Javier A. Collado, Carolina Guitart, M. Teresa Ciudad, Iñaki Alvarez, Dolores Jaraquemada

Abstract

T-cell tolerance to self-antigens is established in the thymus through the recognition by developing thymocytes of self-peptide-MHC complexes and induced and maintained in the periphery. Efficient negative selection of auto-reactive T cells in the thymus is dependent on the in situ expression of both ubiquitous and tissue-restricted self-antigens and on the presentation of derived peptides. Weak or inadequate intrathymic expression of self-antigens increases the risk to generate an autoimmune-prone T-cell repertoire.

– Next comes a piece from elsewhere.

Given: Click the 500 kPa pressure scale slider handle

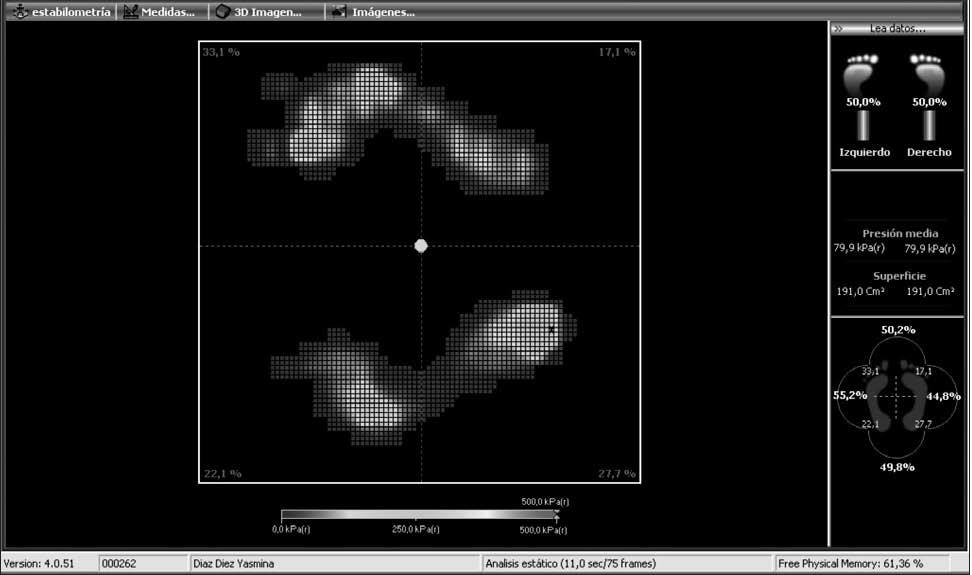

Indeed, even small changes of self-antigen expression in the thymus affect negative selection and increase the predisposition to autoimmunity. Together with other mechanisms, tolerance is maintained in the peripheral lymphoid organs via the recognition by mature T cells of a similar set of self-peptides in homeostatic conditions. However, non-lymphoid peripheral tissue, where organ-specific autoimmunity takes place, often have differential functional processes that may lead to the generation of epitopes that are absent or non-presented in the thymus. These putative differences between peptides presented by MHC molecules in the thymus and in peripheral tissues might be a major key to the initiation and maintenance of autoimmune conditions.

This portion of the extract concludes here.